Exactly the lines from the one with "You are a computer-use agent. The width" to the end of the listing must be repeated, both ends included, with nothing added.

Start of SUPPLIED DATA

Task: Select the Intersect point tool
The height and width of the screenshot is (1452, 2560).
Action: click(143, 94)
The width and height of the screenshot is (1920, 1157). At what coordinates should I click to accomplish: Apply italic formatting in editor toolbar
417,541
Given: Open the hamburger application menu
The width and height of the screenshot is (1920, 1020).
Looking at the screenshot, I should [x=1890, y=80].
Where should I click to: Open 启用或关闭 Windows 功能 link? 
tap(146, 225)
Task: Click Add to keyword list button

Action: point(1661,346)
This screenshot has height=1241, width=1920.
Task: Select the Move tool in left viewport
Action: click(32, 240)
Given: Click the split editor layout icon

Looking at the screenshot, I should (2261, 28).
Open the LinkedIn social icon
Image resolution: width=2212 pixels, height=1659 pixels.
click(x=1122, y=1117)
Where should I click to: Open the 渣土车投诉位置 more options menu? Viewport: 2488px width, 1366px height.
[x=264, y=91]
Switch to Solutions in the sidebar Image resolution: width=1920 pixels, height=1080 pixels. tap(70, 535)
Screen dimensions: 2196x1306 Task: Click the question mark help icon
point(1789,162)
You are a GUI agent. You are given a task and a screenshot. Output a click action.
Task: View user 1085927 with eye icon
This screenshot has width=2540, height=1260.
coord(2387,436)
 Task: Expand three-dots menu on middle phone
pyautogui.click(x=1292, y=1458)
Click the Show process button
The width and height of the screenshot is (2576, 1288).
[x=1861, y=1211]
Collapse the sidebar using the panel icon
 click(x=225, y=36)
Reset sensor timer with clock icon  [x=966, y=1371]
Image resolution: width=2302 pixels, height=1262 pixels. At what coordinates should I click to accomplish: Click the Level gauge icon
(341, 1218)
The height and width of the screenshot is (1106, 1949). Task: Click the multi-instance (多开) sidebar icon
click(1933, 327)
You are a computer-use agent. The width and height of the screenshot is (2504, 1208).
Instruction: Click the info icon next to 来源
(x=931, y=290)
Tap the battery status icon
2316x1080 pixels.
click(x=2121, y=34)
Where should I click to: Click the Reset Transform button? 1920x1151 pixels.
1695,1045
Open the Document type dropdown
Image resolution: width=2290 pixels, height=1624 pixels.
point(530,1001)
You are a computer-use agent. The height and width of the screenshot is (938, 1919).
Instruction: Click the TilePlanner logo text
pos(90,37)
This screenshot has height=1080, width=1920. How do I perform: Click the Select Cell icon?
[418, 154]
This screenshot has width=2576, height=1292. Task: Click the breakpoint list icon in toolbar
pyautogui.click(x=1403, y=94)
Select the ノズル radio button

End of SUPPLIED DATA

- [OUTPUT]:
You are a computer-use agent. The width and height of the screenshot is (2504, 1208).
Instruction: Click the info icon next to 来源
(x=931, y=290)
Tap the battery status icon
2316x1080 pixels.
click(x=2121, y=34)
Where should I click to: Click the Reset Transform button? 1920x1151 pixels.
1695,1045
Open the Document type dropdown
Image resolution: width=2290 pixels, height=1624 pixels.
point(530,1001)
You are a computer-use agent. The height and width of the screenshot is (938, 1919).
Instruction: Click the TilePlanner logo text
pos(90,37)
This screenshot has height=1080, width=1920. How do I perform: Click the Select Cell icon?
[418, 154]
This screenshot has width=2576, height=1292. Task: Click the breakpoint list icon in toolbar
pyautogui.click(x=1403, y=94)
Select the ノズル radio button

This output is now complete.